Stored records
· · · · · · ·

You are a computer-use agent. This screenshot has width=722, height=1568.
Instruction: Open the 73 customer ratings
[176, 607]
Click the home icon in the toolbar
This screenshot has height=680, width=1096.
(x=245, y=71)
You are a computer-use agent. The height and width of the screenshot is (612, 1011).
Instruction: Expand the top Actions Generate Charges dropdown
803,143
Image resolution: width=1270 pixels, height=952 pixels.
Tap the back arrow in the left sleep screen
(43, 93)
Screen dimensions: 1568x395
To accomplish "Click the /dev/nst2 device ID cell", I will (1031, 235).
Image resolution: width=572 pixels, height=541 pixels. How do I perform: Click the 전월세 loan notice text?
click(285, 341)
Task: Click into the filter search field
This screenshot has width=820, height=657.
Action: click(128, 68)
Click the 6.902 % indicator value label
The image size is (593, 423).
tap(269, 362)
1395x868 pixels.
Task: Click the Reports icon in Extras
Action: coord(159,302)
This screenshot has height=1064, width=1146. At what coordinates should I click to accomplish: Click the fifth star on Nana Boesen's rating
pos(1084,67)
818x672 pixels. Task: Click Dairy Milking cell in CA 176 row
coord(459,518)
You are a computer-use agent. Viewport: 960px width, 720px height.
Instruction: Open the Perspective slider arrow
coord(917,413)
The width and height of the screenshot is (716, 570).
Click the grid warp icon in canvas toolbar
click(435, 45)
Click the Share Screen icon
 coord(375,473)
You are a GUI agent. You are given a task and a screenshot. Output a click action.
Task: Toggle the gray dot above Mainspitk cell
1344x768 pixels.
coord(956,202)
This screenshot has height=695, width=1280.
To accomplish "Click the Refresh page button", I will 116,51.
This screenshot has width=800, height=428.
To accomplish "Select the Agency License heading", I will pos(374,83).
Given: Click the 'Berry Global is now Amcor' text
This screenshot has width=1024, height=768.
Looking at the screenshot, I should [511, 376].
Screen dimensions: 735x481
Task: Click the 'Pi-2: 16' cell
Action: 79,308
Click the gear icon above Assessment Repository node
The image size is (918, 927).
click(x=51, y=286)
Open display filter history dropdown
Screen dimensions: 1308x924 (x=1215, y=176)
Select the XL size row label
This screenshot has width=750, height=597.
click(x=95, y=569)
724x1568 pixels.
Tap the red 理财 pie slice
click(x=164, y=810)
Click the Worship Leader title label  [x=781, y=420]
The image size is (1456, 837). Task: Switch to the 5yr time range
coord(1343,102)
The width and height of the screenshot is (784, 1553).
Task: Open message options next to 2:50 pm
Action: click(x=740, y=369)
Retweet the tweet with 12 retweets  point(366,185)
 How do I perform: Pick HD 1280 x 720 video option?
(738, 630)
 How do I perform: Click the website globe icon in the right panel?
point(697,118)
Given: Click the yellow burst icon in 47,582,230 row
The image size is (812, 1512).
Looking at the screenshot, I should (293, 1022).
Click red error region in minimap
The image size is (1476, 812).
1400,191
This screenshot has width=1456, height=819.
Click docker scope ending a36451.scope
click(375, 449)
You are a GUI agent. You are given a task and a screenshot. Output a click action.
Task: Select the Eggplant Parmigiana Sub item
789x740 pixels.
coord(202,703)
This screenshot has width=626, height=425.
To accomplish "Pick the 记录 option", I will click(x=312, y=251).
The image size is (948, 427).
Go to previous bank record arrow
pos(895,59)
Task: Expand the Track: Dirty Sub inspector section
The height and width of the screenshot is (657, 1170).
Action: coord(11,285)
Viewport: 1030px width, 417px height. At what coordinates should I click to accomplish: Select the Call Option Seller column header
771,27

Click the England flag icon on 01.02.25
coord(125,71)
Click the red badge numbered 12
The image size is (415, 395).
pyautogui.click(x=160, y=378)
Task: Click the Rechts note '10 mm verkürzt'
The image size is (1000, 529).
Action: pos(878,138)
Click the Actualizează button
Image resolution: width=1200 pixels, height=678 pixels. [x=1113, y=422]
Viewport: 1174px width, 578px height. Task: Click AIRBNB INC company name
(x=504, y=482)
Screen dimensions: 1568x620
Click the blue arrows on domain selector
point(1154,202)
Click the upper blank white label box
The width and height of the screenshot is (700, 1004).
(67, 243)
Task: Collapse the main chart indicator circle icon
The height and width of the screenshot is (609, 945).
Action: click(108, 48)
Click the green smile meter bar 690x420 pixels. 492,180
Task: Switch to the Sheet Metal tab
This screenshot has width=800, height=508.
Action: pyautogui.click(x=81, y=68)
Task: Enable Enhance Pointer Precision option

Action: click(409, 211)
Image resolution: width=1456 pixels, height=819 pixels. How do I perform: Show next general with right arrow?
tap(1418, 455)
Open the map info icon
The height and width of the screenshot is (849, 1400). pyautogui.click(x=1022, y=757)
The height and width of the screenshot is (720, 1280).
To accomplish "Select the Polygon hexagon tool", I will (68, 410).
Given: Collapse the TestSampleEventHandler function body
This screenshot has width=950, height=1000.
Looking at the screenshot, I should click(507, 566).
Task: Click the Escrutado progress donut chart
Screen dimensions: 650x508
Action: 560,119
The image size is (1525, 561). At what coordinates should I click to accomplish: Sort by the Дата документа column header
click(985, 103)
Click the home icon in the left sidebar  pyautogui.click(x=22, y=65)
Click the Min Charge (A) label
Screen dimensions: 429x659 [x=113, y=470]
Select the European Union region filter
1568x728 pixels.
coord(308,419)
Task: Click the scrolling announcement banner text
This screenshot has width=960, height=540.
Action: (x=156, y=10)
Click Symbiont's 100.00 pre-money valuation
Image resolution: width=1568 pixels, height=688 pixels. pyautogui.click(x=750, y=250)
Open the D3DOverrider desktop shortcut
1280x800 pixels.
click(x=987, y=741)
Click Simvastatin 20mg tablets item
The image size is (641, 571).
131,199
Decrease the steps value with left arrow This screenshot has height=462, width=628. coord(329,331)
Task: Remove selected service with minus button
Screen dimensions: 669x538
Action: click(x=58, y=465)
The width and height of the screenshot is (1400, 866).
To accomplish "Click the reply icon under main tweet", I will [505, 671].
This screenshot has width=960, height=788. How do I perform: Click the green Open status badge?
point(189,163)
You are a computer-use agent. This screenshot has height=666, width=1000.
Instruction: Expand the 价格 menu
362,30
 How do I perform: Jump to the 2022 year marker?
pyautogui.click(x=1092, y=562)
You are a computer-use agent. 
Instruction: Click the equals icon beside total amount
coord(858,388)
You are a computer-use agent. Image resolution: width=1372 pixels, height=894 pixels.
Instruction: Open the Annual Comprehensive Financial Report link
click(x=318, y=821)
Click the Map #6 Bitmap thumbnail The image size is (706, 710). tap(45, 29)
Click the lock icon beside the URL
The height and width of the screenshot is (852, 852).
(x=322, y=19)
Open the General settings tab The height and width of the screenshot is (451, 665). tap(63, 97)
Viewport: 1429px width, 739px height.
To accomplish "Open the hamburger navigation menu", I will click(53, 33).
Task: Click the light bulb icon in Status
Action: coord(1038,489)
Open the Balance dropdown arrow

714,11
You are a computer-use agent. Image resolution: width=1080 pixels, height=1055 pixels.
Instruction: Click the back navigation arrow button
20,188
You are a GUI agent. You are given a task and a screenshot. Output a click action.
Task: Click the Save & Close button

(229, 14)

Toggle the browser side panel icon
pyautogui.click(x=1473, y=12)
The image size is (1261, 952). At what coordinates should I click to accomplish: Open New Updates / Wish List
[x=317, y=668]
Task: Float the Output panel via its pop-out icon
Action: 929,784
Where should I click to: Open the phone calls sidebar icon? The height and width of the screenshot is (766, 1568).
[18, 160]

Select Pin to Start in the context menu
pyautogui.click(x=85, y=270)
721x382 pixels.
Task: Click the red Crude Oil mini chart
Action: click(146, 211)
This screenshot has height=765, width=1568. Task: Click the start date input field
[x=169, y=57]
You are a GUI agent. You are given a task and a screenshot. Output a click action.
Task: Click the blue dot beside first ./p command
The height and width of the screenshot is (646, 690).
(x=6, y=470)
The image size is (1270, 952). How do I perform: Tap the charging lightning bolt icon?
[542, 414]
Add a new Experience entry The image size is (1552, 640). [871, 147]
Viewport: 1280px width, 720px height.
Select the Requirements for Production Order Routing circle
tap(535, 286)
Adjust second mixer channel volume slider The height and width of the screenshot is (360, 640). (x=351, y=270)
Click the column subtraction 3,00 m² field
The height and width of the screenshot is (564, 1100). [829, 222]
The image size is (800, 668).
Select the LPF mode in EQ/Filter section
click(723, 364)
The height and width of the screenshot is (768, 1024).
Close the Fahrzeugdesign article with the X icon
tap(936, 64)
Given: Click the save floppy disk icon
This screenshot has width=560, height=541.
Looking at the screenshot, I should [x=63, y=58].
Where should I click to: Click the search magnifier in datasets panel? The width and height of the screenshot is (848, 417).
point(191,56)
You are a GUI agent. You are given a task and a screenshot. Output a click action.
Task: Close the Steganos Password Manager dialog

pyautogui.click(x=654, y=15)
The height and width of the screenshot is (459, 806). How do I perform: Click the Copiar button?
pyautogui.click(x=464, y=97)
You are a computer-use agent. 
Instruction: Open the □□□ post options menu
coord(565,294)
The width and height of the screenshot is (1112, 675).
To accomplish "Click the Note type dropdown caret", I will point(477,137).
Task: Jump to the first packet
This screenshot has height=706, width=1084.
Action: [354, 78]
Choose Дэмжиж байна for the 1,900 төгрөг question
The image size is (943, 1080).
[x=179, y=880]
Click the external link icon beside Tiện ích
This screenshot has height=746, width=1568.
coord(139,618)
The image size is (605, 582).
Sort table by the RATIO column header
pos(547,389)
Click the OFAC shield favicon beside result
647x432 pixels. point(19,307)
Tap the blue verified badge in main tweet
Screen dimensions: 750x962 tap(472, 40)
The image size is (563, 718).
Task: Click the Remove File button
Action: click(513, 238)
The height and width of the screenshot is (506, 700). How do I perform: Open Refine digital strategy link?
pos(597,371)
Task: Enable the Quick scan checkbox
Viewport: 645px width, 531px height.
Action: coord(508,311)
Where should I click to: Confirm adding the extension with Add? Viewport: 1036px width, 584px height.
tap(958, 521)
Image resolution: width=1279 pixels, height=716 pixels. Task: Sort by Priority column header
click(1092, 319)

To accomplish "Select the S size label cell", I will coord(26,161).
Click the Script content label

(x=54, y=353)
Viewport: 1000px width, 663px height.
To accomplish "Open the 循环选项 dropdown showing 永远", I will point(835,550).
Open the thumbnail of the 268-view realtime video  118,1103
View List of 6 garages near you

· · · · · · ·

## What you will do:
In the records above, the line with "How do I perform: Pick" marks the start and the line with "Given: Click the yellow" marks the end; copy that stretch exactly, both lines included, and nothing else.

## Answer space:
 How do I perform: Pick HD 1280 x 720 video option?
(738, 630)
 How do I perform: Click the website globe icon in the right panel?
point(697,118)
Given: Click the yellow burst icon in 47,582,230 row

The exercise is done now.